### [ABOUT THIS EXERCISE]
The answer should contain all of the data, retyped without any alteration.

### [ENTRIES SUPPLIED]
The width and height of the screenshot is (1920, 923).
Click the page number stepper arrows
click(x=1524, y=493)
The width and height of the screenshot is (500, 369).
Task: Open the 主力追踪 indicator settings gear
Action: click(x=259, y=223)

### [ANSWER BOX]
The width and height of the screenshot is (1920, 923).
Click the page number stepper arrows
click(x=1524, y=493)
The width and height of the screenshot is (500, 369).
Task: Open the 主力追踪 indicator settings gear
Action: click(x=259, y=223)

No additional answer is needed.